[ARTICLE]:

Howard: Start of round 2. Round 2 will be decided by best support for Agile Principle 2, Developer trust:

    Build projects around motivated individuals.
    Give them the environment and support they need,
    and trust them to get the job done.

Don: They're back at it again! XP is throwing lots of quick jabbing management punches, but this time Freedom is fighting back. Looks like Freedom is rearing back for a big technical punch. Wham!..square in the jaw with a powerful chop I've never seen before. XP is reeling from that one! XP has recovered a bit and is starting to throw those quick management punches again. Howard, tell us about those XP moves while I investigate that thunderbolt Freedom just threw.

Howard: Ok, Don. It seems XP is relying on combinations of Moving People Around, Release and Iteration Planning, and even a few Fix XP When It Breaks jabs to show that it gives developers the flexibility to get the job done without rigidity of management or planning getting in the way. But Freedom is just rolling with those punches, basically accepting them, while sneering back at XP. Peter is down at ringside. Peter, can you hear what Freedom is saying?

Peter: Yes, Howard. Freedom is taunting XP, saying that XP isn't even hitting the target. He's chiding that these XP moves are all management control related and just show that XP doesn't really trust developers to get the job done without lots of management controls. Also, the fact that the XP Map, which is XP's process chart, has to be followed rigorously is more proof of management control that gets in the developer's way. Even Fix XP When It Breaks is a controlling process that has to be followed to change the process. Freedom is really waving the red flags at XP, Howard, like a matador baiting a bull.

[EXERCISE TASKS]:
a. Answer these questions from the commentary, one per line:
(i) Which Agile principle decides round 2?
(ii) According to Peter, what is the XP Map?
(iii) Which three moves does Howard say XP is combining?
b. Extract everything in the commentary from "Give them the" down to "Freedom just threw.", with the wording unchanged.

[DATASET ENTRIES]:

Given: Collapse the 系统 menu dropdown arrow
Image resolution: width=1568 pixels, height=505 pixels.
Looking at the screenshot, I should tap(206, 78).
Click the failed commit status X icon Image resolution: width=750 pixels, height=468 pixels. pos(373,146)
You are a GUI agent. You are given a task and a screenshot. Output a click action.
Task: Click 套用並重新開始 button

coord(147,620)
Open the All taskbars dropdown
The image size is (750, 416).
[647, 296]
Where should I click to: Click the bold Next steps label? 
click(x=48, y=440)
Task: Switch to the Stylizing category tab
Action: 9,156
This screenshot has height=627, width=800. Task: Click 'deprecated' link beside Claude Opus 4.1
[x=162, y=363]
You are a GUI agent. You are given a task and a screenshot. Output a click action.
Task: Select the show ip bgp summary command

[RESPONSES BY TASK]:
a.
(i) Agile Principle 2, Developer trust
(ii) XP's process chart
(iii) Moving People Around, Release and Iteration Planning, and Fix XP When It Breaks

b.
Give them the environment and support they need,
    and trust them to get the job done.

Don: They're back at it again! XP is throwing lots of quick jabbing management punches, but this time Freedom is fighting back. Looks like Freedom is rearing back for a big technical punch. Wham!..square in the jaw with a powerful chop I've never seen before. XP is reeling from that one! XP has recovered a bit and is starting to throw those quick management punches again. Howard, tell us about those XP moves while I investigate that thunderbolt Freedom just threw.